Es sorprendente la ola de protestas que ha levantado el anuncio de la puesta en revisión de las mil y una subvenciones que enmascaran los costes reales de la educación en nuestro país.
Sólo es un caso; dos días después el fenómeno se ha repetido tras el anuncio, éste formal, de lo propio en los transportes urbanos de la comunidad madrileña. En ambos, y otros tantos como han de venir, las consecuencias inmediatas son las mismas: elevación de las tasas hasta niveles cada vez más acordes con los costes de los servicios. Así cada cual acabará haciéndose idea de lo que vale un peine. Y con ello, de la razón del trabajo, de los impuestos, de la responsabilidad de los administradores, la responsabilidad del voto… en fin, de todo aquello que supone vivir en libertad.
Pero ¡ay!, una gran parte de nuestra ciudadanía sigue anclada en los hábitos inculcados por el franquismo; muy similares, ciertamente, a los que el comunismo impuso en media Europa. El sistema era el mismo: cesión de la soberanía individual, la libertad, a cambio de la protección estatal. Y el Estado proveía de todo, trabajo, transporte, educación, sanidad; toda una malla pública protectora para que no dejar espacio ni tiempo a la revisión de las cosas. Pero bastaron unas cuantas malas cosechas, el despilfarro de la carrera espacial primero y armamentística después, y el arraigo de algunas instituciones asociativas al margen del “papá estado”, como la Iglesia en la Polonia de Juan Pablo II, para que todo aquel tinglado estallara por los aires.
Aquí no estalló nada; aquel principio básico de la Transición, el cambio “de la legalidad a la legalidad”, supuso indudables ventajas pero también ha comportado un coste que hoy se manifiesta en toda su plenitud: la inercia de los viejos modos, las subvenciones, derechos adquiridos y demás rémoras de las que Merkel y compañeros de aquella Alemania se liberaron en unos pocos años.

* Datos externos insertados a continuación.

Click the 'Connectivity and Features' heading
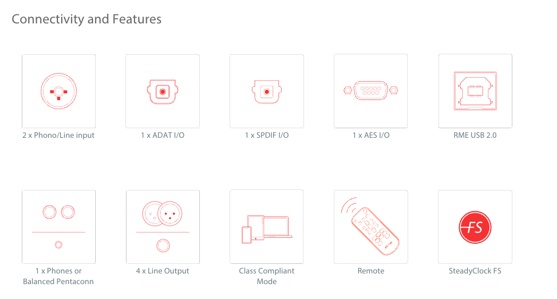557x299 pixels. [87, 19]
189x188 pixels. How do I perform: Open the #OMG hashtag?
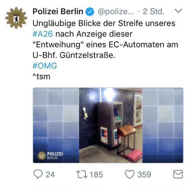point(45,66)
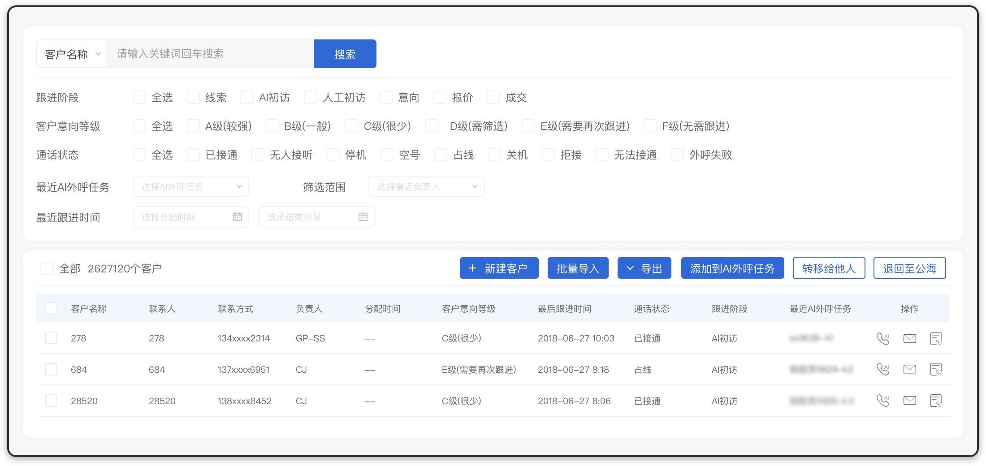Open the 选择最近负责人 dropdown
986x466 pixels.
(x=426, y=186)
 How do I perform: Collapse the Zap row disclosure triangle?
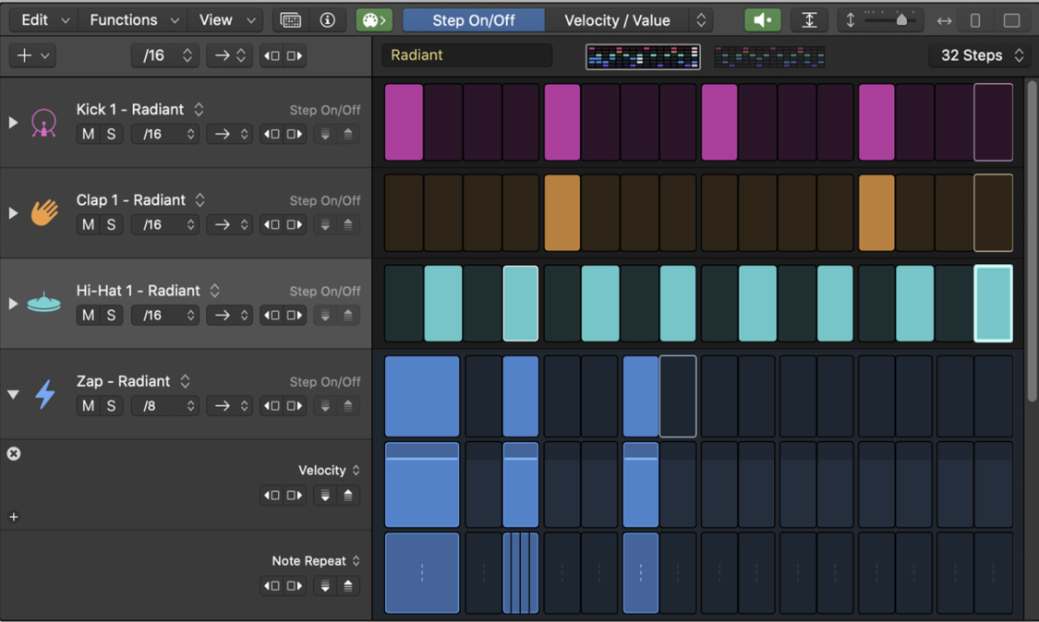[13, 393]
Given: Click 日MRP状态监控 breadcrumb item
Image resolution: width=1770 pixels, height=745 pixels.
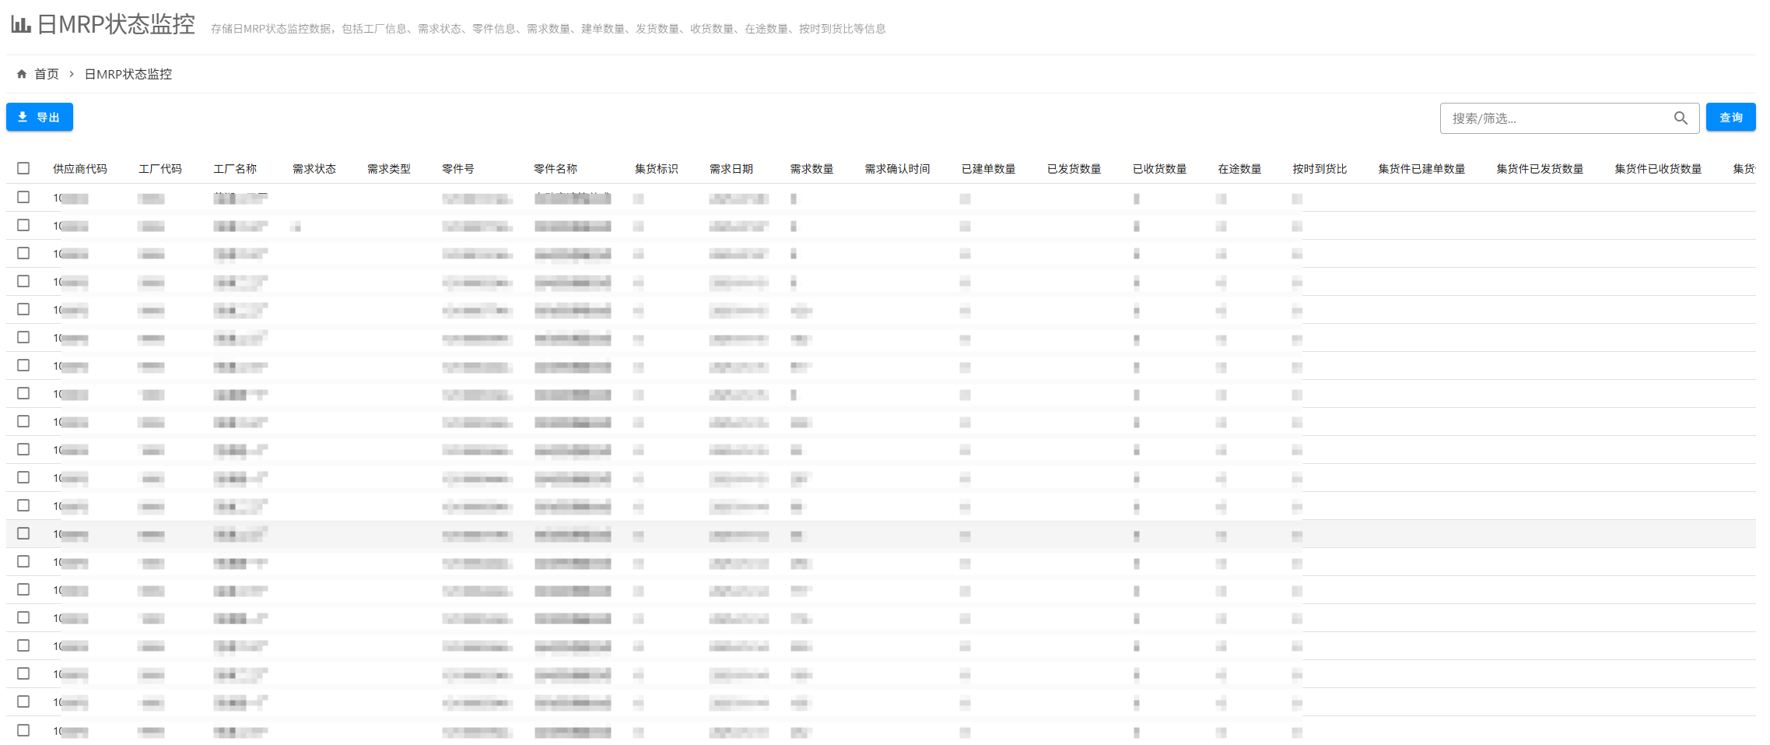Looking at the screenshot, I should pos(128,74).
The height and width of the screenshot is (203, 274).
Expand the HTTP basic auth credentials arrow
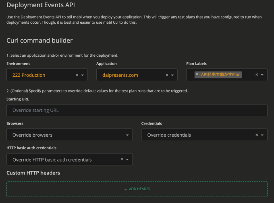pyautogui.click(x=128, y=160)
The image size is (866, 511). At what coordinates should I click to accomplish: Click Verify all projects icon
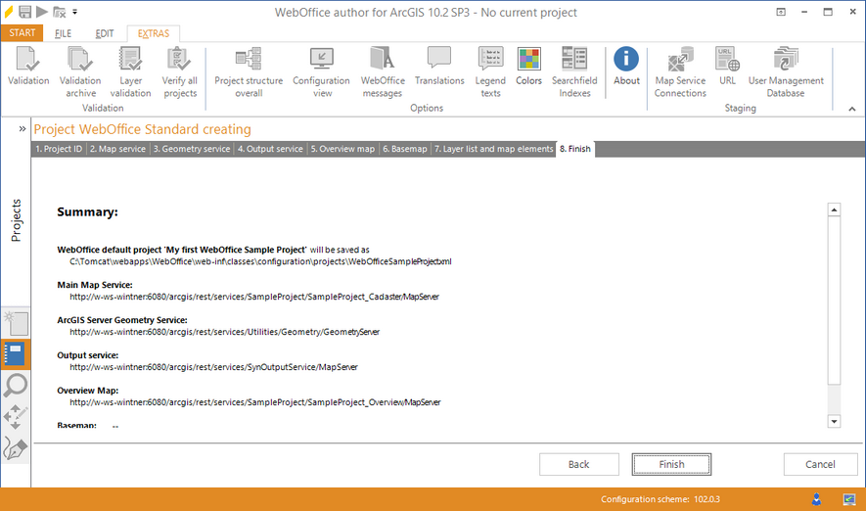point(179,69)
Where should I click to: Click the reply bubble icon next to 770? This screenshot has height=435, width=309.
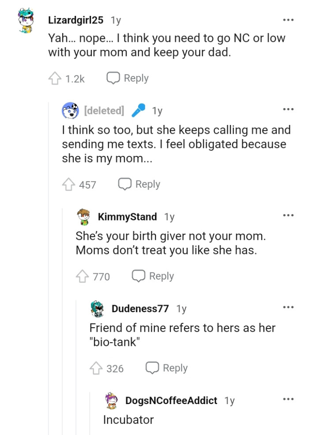click(x=139, y=276)
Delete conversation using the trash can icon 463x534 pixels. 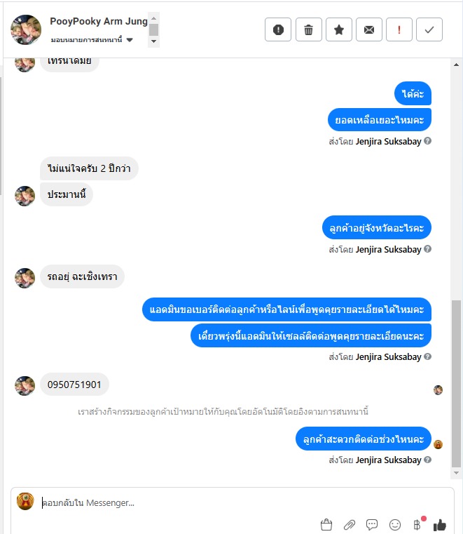click(308, 29)
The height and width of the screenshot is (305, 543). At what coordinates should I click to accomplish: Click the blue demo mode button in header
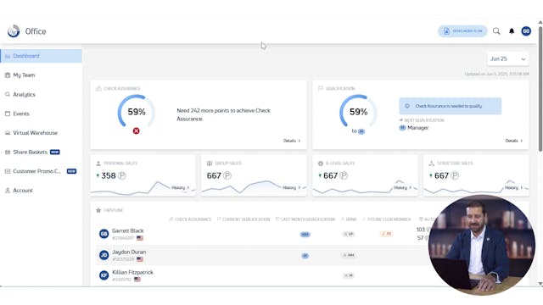point(462,31)
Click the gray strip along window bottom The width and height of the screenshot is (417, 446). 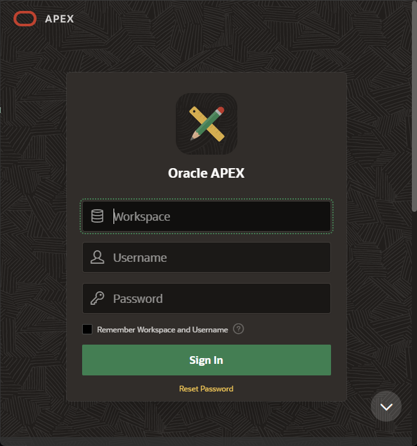coord(209,442)
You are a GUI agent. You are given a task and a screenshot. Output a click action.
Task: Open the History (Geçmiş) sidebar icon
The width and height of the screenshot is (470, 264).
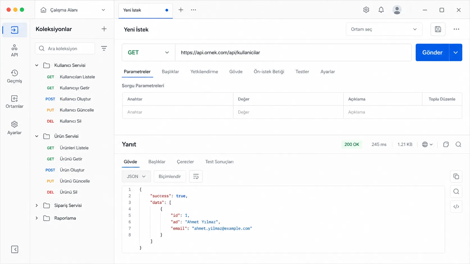tap(14, 76)
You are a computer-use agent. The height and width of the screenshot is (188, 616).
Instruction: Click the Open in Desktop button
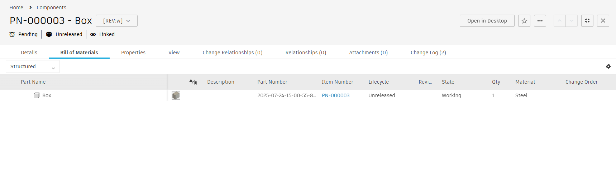click(487, 21)
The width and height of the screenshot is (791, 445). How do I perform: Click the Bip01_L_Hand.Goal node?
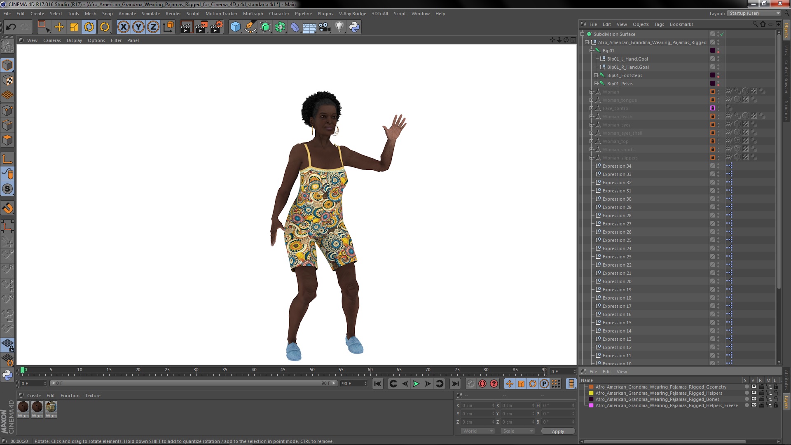(x=627, y=59)

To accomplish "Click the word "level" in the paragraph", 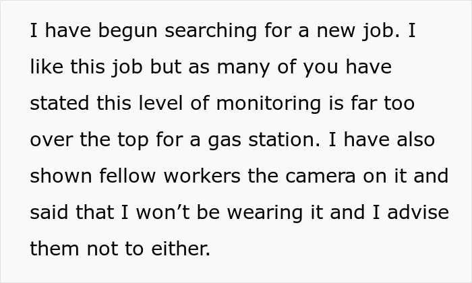I will [160, 103].
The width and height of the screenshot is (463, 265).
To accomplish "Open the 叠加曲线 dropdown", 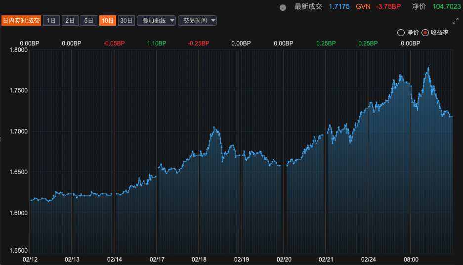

No es hora de templar las gaitas, ímproba labor donde las haya, por cierto. Lo que al ministro Wert corresponde es hacer pedagogía sin dar medio paso atrás. Claro que no hay lógica que ampare las subvenciones a los llamados cursos “máster”; tan claro como que la enseñanza que el Estado considera obligatoria tiene que poder ser cursada íntegramente a sus expensas. Y en cuanto a las tasas universitarias, dependerá de cómo esté la despensa.
Lo que no tiene por dónde cogerse es la revolera causada por la reducción de subvenciones a las asociaciones de padres de alumnos. ¿Hay que subvencionar a los padres para que colaboren en la educación de sus propios hijos? Insólito.